Meeting in Philadelphia at their Summer leadership meeting July 18-20, the nation's mayors said they continue to see steady progress in the economic growth of U.S. metro economies from the Great Recession, even though they would prefer a quicker pace to the recovery.
According to a report released by The U.S. Conference of Mayors and prepared by IHS Global, over 300 metro economies are expected to see real (inflation adjusted) growth in economic output by the end of 2012, up from the 267 experiencing growth in 2011.
Overall in 2012, 50 metros will achieve real gross metropolitan growth (GMP) growth rates of three percent or more, led by Austin and Houston among the largest. More than 110 metros will see growth of two percent or better, including Phoenix, San Francisco, Denver and Boston, while over 220 metros will increase their GMP by one percent or higher.
“This report clearly shows that economic recovery is improving slowly, but surely.
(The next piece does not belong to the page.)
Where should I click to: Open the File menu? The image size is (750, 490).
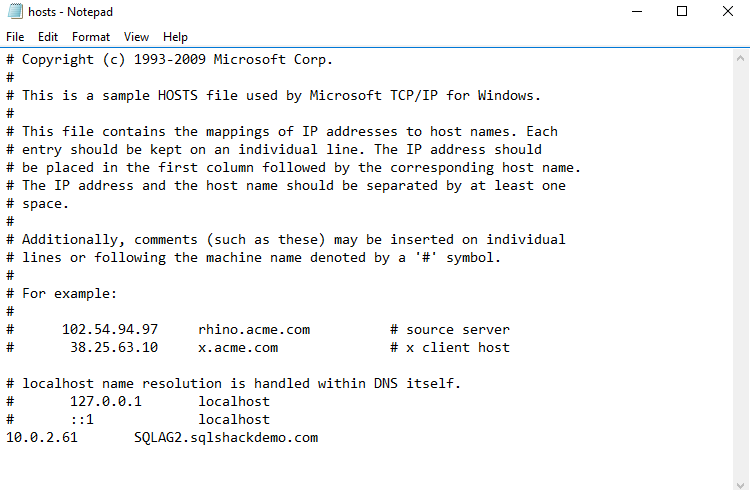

It's yet another indication that the nation's mayors stepped up to the plate when Congress would not. If Congress would stop the bickering, we could realize even greater growth and prove this report wrong,” said Conference of Mayors President Philadelphia Mayor Michael A. Nutter.
The report, “U.S. Metro Economies: Gross Metropolitan Product, and the Critical Role of Transportation Infrastructure,” also projected that the nation's real Gross Domestic Product (GDP) would be two percent by the end of year and employment growth would reach 1.4 percent. It predicted that household budgets would receive a boost from expected declines in gas prices to $3.11/gallon by the Fall.
The mayors continued to make the point that the nation's cities are key to the nation's economic prosperity, citing updated numbers that the 363 U.S. metro economies now account for 90.7 percent of GDP; 89.9 percent of wage and salary income; and 85.8 percent of all jobs. “When you look at these facts, you see that the cities are the American economy,” said Nutter.
Need for Infrastructure Investment
Yet the mayors are faced with sobering statistics that show the U.S. is slipping in its international rankings on infrastructure and competitiveness. They cited a recent World Economic Forum report ranking the U.S. 24th in the quality of overall infrastructure, just above Taiwan and behind many European and Asian nations. That same report said that the U.S. had slipped from second place in global economic competitiveness to fifth place over the last two years.
They also pointed to a recent Congressional Budget Office report showing that the U.S. spends only 2.4 percent of its GDP on transportation and water infrastructure, compared to five percent in Europe and nine percent in China.
“We need to hear from the Presidential candidates about their plan to make America competitive and increase our market share in the global economy,” said Conference of Mayors Vice President Mesa (AZ) Mayor Scott Smith.
To bolster their case for more infrastructure funding, the mayors pointed to the report's findings that U.S. metro economies will see a 32 percent increase in population over the next 30 years, absorbing an additional 84 million people. Already, under current transportation systems, U.S. metro economies lose over $101 billion per year because of congestion, costing the average consumer $713 annually.
The mayors said the costs of congestion could double over the next decade unless the nation commits itself to long-term infrastructure investments focused on congestion mitigation and a national freight policy.
In addition to the dramatic increase in people and commuters, the report projected that the nation's exports and imports will see dramatic growth over the coming decade, expanding from $4.12 trillion in 2012 to $6.04 trillion in 2020 as international trade becomes an even larger part of the economy. With the proper infrastructure investment, the nation could become a net exporter by 2020, according to the report's authors.
Given these projections, Smith said, “A status quo approach to funding is not the answer. In this era of tight budgets in both Washington and our cities, we must make smart, strategic investments that further our goals to increase economic growth and job creation.”
Over the next 30 years, 92 percent of the nation's employment and population growth will occur in U.S. metro areas, and 94 percent of the nation's economic growth.
The entire report may be found online at usmayors.org.